* _Extrait du document_:
PRÉSENTÉES LE 29 MARS 1984

Monsieur le Président,

Messieurs les Juges,

1.  Le marché commun du charbon et de l'acier interdit les pratiques discriminatoires, notamment en matière de prix (articles 4, b), et 60, paragraphe 1, CECA).

Afin de garantir cette prohibition, la transparence du marché est déterminante: en conséquence, l'article 60, paragraphe 2, a), instaure l'obligation pour les entreprises concernées de publier leurs barèmes de prix ainsi que leurs conditions de vente. Les prix ainsi publiés doivent être les seuls pratiqués, la Commission ayant la faculté d'infliger des amendes en cas de violation des règles du traité (article 64).

Sur la base de l'article 47 du traité, la Commission a procédé à certaines vérifications auprès de la Ferriera Vittoria; ayant constaté le non-respect des prix de barèmes publiés, en raison de certains rabais qu'elle aurait pratiqués, la Commission a infligé à cette société une amende d'environ 70 millions de lires italiennes par une décision du 14 juillet 1983. C'est contre cette décision que la Ferriera Vittoria a introduit un recours le 6 octobre 1983, à l'égard duquel la Commission a soulevé
une exception d'irrecevabilité conformément à l'article 91, paragraphe 1, du règlement de procédure.

C'est cette exception que nous examinerons, afin d'en apprécier la pertinence.

L'examen de la' recevabilité du recours introduit par Vittoria nous renvoie à des problèmes sur lesquels vous vous êtes prononcés dernièrement dans votre arrêt Busseni ( 1 ). Nous serons en effet amenés, en premier lieu, à confronter les données de fait aux règles régissant les délais de recours en droit communautaire; en second lieu, nous envisagerons, à titre subsidiaire, les circonstances susceptibles de fonder éventuellement l'inopposabilité de la déchéance pour forclusion.

* _Extraits de données_:
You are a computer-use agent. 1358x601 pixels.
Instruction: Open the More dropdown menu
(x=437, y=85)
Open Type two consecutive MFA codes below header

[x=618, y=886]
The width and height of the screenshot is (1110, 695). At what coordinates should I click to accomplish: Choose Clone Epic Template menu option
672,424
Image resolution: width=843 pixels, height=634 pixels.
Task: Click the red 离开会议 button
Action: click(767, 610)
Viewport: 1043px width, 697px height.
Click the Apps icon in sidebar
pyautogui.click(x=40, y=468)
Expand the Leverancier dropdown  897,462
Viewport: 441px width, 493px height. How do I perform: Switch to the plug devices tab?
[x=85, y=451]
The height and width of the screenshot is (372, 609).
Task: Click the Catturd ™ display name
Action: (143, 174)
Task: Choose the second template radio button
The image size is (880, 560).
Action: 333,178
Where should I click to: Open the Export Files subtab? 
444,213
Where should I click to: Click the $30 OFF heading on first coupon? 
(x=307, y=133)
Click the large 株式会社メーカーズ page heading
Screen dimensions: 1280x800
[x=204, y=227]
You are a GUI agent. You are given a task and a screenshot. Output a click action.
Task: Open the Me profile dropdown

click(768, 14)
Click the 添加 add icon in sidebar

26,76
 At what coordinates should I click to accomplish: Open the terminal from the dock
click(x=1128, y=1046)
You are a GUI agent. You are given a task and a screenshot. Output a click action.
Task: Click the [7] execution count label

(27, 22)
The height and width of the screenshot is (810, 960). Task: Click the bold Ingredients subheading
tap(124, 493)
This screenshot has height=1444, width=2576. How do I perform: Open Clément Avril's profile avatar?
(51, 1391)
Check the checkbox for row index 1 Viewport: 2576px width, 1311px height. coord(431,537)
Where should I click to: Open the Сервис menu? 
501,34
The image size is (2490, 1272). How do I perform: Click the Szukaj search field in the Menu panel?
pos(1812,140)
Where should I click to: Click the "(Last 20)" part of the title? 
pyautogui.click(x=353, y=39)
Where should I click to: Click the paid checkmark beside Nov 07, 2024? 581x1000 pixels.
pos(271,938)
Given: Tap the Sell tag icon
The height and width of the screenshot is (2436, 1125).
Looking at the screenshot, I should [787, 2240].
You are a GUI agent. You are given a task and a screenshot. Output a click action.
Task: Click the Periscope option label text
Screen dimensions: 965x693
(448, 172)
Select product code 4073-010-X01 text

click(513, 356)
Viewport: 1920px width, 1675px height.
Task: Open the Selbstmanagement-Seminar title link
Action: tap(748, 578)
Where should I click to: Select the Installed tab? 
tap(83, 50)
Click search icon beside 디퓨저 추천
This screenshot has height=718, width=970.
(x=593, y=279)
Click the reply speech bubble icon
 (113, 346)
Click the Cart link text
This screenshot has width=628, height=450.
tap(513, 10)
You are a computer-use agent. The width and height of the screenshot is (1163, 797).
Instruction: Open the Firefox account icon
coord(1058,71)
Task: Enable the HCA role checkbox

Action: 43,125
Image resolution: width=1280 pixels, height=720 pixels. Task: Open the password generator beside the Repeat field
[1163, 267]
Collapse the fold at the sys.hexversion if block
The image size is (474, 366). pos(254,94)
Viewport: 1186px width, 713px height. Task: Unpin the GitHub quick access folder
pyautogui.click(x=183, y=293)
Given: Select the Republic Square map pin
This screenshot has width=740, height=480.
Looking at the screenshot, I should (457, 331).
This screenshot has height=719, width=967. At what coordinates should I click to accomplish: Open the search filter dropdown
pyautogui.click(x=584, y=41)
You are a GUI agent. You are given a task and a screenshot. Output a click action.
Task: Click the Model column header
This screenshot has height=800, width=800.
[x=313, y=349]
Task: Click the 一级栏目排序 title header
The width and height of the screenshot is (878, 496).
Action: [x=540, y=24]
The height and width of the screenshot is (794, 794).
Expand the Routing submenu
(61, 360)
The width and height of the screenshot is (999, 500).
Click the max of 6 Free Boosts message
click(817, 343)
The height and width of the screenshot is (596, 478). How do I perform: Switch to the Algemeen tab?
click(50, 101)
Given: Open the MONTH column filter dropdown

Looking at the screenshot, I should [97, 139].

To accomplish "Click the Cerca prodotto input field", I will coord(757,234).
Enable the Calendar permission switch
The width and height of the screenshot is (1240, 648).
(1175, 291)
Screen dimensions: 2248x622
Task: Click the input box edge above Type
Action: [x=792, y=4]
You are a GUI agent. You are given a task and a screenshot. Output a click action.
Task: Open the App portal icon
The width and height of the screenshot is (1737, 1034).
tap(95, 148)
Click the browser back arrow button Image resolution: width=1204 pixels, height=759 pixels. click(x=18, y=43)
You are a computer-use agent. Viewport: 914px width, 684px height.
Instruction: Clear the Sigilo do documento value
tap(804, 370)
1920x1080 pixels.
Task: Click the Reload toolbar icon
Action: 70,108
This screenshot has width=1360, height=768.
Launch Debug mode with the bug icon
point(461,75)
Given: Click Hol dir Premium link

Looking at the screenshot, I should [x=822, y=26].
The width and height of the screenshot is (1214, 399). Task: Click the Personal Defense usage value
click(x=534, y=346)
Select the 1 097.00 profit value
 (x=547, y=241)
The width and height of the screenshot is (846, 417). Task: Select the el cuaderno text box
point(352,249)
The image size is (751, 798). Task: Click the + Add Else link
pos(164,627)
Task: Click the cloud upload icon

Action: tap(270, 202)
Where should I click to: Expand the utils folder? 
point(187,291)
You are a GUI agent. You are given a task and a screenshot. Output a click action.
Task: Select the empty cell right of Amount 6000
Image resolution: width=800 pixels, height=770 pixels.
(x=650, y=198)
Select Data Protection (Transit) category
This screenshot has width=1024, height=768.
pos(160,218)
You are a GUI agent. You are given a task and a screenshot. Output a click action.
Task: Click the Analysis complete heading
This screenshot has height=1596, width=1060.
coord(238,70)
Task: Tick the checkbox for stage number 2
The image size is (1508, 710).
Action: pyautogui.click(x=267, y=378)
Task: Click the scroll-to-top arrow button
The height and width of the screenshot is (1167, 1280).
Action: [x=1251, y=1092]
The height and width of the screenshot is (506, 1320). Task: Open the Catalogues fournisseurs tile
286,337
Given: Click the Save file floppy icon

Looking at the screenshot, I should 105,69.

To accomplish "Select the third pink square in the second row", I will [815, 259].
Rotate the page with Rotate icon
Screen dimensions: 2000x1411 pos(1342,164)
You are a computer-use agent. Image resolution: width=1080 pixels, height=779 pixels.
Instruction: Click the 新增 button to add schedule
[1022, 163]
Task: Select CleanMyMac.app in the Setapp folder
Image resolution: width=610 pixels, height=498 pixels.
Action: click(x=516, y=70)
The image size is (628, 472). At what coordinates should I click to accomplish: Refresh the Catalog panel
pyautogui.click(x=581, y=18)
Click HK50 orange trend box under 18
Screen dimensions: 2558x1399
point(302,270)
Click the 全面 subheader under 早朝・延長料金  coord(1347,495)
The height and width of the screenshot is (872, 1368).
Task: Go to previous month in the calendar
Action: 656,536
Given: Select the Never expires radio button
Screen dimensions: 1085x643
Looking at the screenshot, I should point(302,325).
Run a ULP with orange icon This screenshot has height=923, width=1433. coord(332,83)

* _Consignes_:
1 > Pour chacune des affirmations suivantes, indiquez si elle concorde avec l'extrait du document et citez les mots qui tranchent : (a) la Commission a infligé à la Ferriera Vittoria une amende d'environ 70 millions de lires italiennes ; (b) la Ferriera Vittoria a introduit son recours le 14 juillet 1983 ; (c) l'article 60, paragraphe 2, a), oblige les entreprises concernées à publier leurs barèmes de prix.
2 > Reproduisez à l'identique, s'il vous plaît, le passage de l'extrait du document qui va de « Afin de garantir » jusqu'à « traité (article 64). ».

* _Réponses par consigne_:
1 >
(a) Oui : « la Commission a infligé à cette société une amende d'environ 70 millions de lires italiennes par une décision du 14 juillet 1983 ».
(b) Non : « la Ferriera Vittoria a introduit un recours le 6 octobre 1983 ».
(c) Oui : « l'article 60, paragraphe 2, a), instaure l'obligation pour les entreprises concernées de publier leurs barèmes de prix ainsi que leurs conditions de vente ».

2 >
Afin de garantir cette prohibition, la transparence du marché est déterminante: en conséquence, l'article 60, paragraphe 2, a), instaure l'obligation pour les entreprises concernées de publier leurs barèmes de prix ainsi que leurs conditions de vente. Les prix ainsi publiés doivent être les seuls pratiqués, la Commission ayant la faculté d'infliger des amendes en cas de violation des règles du traité (article 64).